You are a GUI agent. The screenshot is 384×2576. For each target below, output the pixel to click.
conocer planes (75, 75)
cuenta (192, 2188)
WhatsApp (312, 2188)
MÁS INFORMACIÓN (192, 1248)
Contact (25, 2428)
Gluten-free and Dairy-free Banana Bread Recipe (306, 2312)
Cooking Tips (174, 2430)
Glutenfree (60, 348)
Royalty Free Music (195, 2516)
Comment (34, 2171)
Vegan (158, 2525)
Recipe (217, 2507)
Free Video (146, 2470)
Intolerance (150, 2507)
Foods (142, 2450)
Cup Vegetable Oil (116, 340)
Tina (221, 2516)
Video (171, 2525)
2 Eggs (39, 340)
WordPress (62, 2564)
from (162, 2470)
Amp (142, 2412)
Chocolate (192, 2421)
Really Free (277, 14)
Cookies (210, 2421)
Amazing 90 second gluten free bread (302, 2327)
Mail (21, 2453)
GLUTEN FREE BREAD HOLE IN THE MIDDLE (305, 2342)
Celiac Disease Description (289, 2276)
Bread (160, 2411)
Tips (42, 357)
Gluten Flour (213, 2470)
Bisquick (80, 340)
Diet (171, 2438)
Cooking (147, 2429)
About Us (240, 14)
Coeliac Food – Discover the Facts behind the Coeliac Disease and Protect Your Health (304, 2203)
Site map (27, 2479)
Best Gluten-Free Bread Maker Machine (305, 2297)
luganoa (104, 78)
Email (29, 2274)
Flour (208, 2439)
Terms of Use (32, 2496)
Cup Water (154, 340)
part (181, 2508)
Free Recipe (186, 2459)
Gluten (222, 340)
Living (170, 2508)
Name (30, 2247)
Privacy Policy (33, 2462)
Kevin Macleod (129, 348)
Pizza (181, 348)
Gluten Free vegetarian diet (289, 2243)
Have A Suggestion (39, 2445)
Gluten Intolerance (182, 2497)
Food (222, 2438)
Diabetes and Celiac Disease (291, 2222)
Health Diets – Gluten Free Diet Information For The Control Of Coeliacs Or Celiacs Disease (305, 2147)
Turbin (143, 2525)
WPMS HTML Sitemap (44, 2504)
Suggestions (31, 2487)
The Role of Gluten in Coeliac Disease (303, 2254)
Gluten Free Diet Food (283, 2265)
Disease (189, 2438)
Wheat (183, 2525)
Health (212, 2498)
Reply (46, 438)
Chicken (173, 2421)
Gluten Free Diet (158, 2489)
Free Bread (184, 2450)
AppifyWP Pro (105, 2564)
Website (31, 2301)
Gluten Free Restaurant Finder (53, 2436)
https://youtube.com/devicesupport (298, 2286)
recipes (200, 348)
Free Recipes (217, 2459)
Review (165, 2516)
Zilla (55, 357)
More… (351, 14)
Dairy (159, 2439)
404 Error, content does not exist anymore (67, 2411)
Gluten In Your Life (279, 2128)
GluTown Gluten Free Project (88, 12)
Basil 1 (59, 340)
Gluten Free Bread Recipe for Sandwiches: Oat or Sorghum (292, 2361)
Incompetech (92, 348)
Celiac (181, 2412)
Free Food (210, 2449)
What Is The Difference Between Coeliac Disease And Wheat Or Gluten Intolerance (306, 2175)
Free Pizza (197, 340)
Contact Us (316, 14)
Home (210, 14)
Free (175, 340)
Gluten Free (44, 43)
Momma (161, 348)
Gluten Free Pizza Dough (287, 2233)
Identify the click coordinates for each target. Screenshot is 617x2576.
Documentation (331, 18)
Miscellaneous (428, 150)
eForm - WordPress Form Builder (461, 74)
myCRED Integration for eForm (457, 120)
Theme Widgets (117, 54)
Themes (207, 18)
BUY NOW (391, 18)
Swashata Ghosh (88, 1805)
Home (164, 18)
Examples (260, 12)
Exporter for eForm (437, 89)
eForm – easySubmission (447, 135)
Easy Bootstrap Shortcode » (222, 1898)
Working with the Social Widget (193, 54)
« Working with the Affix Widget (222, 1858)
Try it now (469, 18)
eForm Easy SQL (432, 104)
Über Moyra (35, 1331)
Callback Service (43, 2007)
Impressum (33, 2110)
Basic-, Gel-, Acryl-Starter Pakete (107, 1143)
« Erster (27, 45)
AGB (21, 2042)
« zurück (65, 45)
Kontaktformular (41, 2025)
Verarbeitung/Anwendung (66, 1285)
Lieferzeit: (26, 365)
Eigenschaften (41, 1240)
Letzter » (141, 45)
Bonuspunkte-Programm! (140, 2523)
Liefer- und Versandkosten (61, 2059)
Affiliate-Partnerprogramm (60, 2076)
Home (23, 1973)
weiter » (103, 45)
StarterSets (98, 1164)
########
- **Exercise**: The entries above must be returned in full, exactly as shown.

- **Task result**:
You are a GUI agent. The screenshot is 384×2576. For each target below, output the pixel to click.
conocer planes (75, 75)
cuenta (192, 2188)
WhatsApp (312, 2188)
MÁS INFORMACIÓN (192, 1248)
Contact (25, 2428)
Gluten-free and Dairy-free Banana Bread Recipe (306, 2312)
Cooking Tips (174, 2430)
Glutenfree (60, 348)
Royalty Free Music (195, 2516)
Comment (34, 2171)
Vegan (158, 2525)
Recipe (217, 2507)
Free Video (146, 2470)
Intolerance (150, 2507)
Foods (142, 2450)
Cup Vegetable Oil (116, 340)
Tina (221, 2516)
Video (171, 2525)
2 Eggs (39, 340)
WordPress (62, 2564)
from (162, 2470)
Amp (142, 2412)
Chocolate (192, 2421)
Really Free (277, 14)
Cookies (210, 2421)
Amazing 90 second gluten free bread (302, 2327)
Mail (21, 2453)
GLUTEN FREE BREAD HOLE IN THE MIDDLE (305, 2342)
Celiac Disease Description (289, 2276)
Bread (160, 2411)
Tips (42, 357)
Gluten Flour (213, 2470)
Bisquick (80, 340)
Diet (171, 2438)
Cooking (147, 2429)
About Us (240, 14)
Coeliac Food – Discover the Facts behind the Coeliac Disease and Protect Your Health (304, 2203)
Site map (27, 2479)
Best Gluten-Free Bread Maker Machine (305, 2297)
luganoa (104, 78)
Email (29, 2274)
Flour (208, 2439)
Terms of Use (32, 2496)
Cup Water (154, 340)
part (181, 2508)
Free Recipe (186, 2459)
Gluten (222, 340)
Living (170, 2508)
Name (30, 2247)
Privacy Policy (33, 2462)
Kevin Macleod (129, 348)
Pizza (181, 348)
Gluten Free vegetarian diet (289, 2243)
Have A Suggestion (39, 2445)
Gluten Intolerance (182, 2497)
Food (222, 2438)
Diabetes and Celiac Disease (291, 2222)
Health Diets – Gluten Free Diet Information For The Control Of Coeliacs Or Celiacs Disease (305, 2147)
Turbin (143, 2525)
WPMS HTML Sitemap (44, 2504)
Suggestions (31, 2487)
The Role of Gluten in Coeliac Disease (303, 2254)
Gluten Free Diet Food (283, 2265)
Disease (189, 2438)
Wheat (183, 2525)
Health (212, 2498)
Reply (46, 438)
Chicken (173, 2421)
Gluten Free Diet (158, 2489)
Free Bread (184, 2450)
AppifyWP Pro (105, 2564)
Website (31, 2301)
Gluten Free Restaurant Finder (53, 2436)
https://youtube.com/devicesupport (298, 2286)
recipes (200, 348)
Free Recipes (217, 2459)
Review (165, 2516)
Zilla (55, 357)
More… (351, 14)
Dairy (159, 2439)
404 Error, content does not exist anymore (67, 2411)
Gluten In Your Life (279, 2128)
GluTown Gluten Free Project (88, 12)
Basil 1 (59, 340)
Gluten Free Bread Recipe for Sandwiches: Oat or Sorghum (292, 2361)
Incompetech (92, 348)
Celiac (181, 2412)
Free Food (210, 2449)
What Is The Difference Between Coeliac Disease And Wheat Or Gluten Intolerance (306, 2175)
Free Pizza (197, 340)
Contact Us (316, 14)
Home (210, 14)
Free (175, 340)
Gluten Free (44, 43)
Momma (161, 348)
Gluten Free Pizza Dough (287, 2233)
Identify the click coordinates for each target. Screenshot is 617x2576.
Documentation (331, 18)
Miscellaneous (428, 150)
eForm - WordPress Form Builder (461, 74)
myCRED Integration for eForm (457, 120)
Theme Widgets (117, 54)
Themes (207, 18)
BUY NOW (391, 18)
Swashata Ghosh (88, 1805)
Home (164, 18)
Examples (260, 12)
Exporter for eForm (437, 89)
eForm – easySubmission (447, 135)
Easy Bootstrap Shortcode » (222, 1898)
Working with the Social Widget (193, 54)
« Working with the Affix Widget (222, 1858)
Try it now (469, 18)
eForm Easy SQL (432, 104)
Über Moyra (35, 1331)
Callback Service (43, 2007)
Impressum (33, 2110)
Basic-, Gel-, Acryl-Starter Pakete (107, 1143)
« Erster (27, 45)
AGB (21, 2042)
« zurück (65, 45)
Kontaktformular (41, 2025)
Verarbeitung/Anwendung (66, 1285)
Lieferzeit: (26, 365)
Eigenschaften (41, 1240)
Letzter » (141, 45)
Bonuspunkte-Programm! (140, 2523)
Liefer- und Versandkosten (61, 2059)
Affiliate-Partnerprogramm (60, 2076)
Home (23, 1973)
weiter » (103, 45)
StarterSets (98, 1164)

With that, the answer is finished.